Area awash in creeks receiving special management designation |

Area awash in creeks receiving special management designation

Some special places in the White River National Forest will get a good deal of attention under the new forest plan.

The plan identified 15 such special places, including Camp Hale, Quandary Peak near Breckenridge, Independence Pass east of Aspen and the Colorado Midland Railroad.

These are areas recognized by the White River as needing individual attention because of their natural qualities, such as rare plants or animals or historic places worth preserving.

Closer to home, Mitchell Creek in Glenwood Springs, Main Elk Creek north of New Castle and Dead Horse Creek in Glenwood Canyon will get a dose of tender loving care from the Forest Service under the new plan.

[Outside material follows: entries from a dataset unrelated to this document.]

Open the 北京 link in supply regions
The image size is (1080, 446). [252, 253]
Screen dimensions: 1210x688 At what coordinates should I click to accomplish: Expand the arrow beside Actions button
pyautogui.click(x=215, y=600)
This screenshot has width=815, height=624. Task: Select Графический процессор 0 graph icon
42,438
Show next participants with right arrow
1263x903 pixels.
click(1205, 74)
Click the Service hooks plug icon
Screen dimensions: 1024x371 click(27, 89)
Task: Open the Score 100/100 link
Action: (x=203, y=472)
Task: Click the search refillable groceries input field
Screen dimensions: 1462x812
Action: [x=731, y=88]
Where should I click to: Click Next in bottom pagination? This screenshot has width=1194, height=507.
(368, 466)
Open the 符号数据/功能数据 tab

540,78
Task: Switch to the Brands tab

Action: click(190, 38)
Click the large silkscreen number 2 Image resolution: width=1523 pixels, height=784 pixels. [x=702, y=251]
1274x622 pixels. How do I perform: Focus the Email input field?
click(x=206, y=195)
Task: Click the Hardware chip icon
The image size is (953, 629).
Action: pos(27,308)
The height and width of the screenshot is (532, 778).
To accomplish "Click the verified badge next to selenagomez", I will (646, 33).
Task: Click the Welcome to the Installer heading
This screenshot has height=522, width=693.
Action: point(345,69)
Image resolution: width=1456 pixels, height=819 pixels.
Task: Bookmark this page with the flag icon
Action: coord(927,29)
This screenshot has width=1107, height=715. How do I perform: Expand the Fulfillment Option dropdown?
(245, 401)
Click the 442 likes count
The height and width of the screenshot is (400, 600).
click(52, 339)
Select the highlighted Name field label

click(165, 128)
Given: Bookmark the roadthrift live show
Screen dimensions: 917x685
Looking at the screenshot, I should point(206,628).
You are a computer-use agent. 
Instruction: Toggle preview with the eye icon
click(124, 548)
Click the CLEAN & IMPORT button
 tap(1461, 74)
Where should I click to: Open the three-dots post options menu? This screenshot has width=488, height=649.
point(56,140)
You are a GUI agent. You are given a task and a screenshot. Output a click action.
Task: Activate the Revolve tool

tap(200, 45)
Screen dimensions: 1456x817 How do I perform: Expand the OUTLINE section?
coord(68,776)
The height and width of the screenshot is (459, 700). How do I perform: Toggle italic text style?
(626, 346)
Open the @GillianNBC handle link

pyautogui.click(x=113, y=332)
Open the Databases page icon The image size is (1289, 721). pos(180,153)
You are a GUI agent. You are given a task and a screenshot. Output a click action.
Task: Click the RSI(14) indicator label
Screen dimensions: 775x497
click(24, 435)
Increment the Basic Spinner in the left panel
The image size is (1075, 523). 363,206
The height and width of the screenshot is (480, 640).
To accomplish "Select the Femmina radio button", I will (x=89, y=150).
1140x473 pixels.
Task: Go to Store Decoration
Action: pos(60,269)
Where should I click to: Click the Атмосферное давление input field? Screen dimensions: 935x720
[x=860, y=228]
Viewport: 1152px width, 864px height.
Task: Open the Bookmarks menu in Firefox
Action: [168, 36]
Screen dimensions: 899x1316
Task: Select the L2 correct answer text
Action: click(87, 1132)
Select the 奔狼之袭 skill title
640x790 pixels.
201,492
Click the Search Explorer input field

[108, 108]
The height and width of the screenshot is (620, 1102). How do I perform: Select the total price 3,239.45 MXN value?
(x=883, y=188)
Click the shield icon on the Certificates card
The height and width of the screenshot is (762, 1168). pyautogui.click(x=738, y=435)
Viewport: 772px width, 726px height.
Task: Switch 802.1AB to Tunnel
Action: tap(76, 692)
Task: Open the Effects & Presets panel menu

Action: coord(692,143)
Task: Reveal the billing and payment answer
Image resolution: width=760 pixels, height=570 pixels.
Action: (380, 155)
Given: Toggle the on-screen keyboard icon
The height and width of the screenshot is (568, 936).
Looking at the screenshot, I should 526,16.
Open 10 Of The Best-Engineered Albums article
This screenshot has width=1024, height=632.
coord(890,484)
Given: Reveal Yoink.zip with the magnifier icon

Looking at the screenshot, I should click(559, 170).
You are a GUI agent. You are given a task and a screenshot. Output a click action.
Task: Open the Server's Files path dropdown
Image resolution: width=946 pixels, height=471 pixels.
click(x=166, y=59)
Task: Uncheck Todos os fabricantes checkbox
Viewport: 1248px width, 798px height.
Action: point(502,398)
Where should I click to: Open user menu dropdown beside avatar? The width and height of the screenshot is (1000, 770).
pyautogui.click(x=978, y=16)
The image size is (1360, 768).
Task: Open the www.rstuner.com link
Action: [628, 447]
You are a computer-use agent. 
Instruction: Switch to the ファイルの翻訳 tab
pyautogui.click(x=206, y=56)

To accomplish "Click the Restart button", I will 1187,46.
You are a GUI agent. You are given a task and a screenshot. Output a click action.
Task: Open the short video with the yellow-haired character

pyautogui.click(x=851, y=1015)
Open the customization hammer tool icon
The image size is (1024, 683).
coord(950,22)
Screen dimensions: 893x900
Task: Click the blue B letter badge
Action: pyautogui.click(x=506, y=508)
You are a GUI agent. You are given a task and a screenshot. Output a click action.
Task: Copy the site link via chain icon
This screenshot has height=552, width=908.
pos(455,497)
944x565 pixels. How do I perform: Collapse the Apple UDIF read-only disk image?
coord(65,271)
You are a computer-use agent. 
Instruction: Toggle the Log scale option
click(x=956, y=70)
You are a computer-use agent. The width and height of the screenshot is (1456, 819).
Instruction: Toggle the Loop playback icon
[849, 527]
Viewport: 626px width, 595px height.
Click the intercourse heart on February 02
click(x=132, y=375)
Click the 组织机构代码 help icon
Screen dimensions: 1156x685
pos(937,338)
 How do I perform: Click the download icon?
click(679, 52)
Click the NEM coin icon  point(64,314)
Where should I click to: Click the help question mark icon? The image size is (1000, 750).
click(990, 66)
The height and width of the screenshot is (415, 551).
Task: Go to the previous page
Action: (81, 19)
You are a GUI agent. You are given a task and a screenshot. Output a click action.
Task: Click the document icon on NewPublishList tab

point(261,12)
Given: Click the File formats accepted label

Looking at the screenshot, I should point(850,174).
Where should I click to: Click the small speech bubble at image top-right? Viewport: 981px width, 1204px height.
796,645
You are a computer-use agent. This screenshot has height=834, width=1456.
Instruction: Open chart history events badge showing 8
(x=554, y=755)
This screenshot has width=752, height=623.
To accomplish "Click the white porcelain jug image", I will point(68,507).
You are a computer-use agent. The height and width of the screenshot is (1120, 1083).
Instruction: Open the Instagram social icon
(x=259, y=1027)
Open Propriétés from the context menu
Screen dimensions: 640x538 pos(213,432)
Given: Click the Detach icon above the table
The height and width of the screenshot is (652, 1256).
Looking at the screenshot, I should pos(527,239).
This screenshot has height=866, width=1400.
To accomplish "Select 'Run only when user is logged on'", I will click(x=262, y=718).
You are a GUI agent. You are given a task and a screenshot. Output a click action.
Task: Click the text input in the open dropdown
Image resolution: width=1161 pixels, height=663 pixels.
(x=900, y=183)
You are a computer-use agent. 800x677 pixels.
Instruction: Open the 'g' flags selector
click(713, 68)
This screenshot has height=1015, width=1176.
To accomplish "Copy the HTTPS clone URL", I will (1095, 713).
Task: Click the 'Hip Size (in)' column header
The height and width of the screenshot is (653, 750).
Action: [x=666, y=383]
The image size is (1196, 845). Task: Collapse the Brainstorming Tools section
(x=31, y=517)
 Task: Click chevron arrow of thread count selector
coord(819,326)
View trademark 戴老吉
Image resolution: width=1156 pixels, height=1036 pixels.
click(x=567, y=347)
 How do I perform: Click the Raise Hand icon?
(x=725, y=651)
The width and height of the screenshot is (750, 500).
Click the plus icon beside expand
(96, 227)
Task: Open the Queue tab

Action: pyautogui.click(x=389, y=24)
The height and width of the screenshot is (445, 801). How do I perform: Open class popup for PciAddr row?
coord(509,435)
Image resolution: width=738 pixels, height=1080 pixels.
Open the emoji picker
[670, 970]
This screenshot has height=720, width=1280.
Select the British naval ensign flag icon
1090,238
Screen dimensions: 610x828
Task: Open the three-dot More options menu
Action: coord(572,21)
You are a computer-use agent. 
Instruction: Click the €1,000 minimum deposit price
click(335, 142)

Dead Horse Creek is better known for creating Hanging Lake, Bridal Veil Falls and Spouting Rock, a popular hiking destination in Glenwood Canyon for locals and tourists alike.

The 990 acres set aside as a special area demonstrate karst topography, formed by the flow of water through limestone and creating fissures, pockets and caves. The management prescription under the forest plan will prohibit motorized vehicles, and no new trails will be constructed.

Mitchell Creek just west of Glenwood Springs, is set aside because it is home to a genetically pure population of Colorado River cutthroat trout.

These native fish occur in only 1 percent of their historic range in Colorado, the forest plan said.

“It’s not for absence of habitat. The original 6,500 miles of streams on the White River National Forest largely remains intact,” the forest plan said.

However, they have been crowded out by non-native fish introduced over the years, such as brown and brook trout.

Isolated populations of genetically pure Colorado River cutthroat trout have been found above waterfalls on streams such as Mitchell Creek. Waterfalls prevent upstream migration of non-native fish, and so keep the cutthroat populations genetically intact.

Of the 62 known populations of native cutthroat on the White River National Forest, 31 are isolated above barriers like waterfalls that prevent intermingling. The forest plan has set guidelines and standards for aiding cutthroat recovery.

One step is to set aside 4,700 acres of Mitchell Creek to protect its water quality and maintain non-motorized access, which in turn will ensure the continued health of its native cutthroat population.

A 4,680-acre area of Main Elk Creek has also been set aside to protect a local population of native cutthroats. The scenic canyon has one of the few stands of lodgepole pines in the area.

A portion of Main Elk Creek, 2,800 acres, has been identified as a research natural area to protect and preserve its ecosystem in the interest of sustaining biological diversity on the forest. It will also provide sites for research into ecosystem function.

Another research natural area of 24,000 acres has been set aside on lower Battlement Mesa.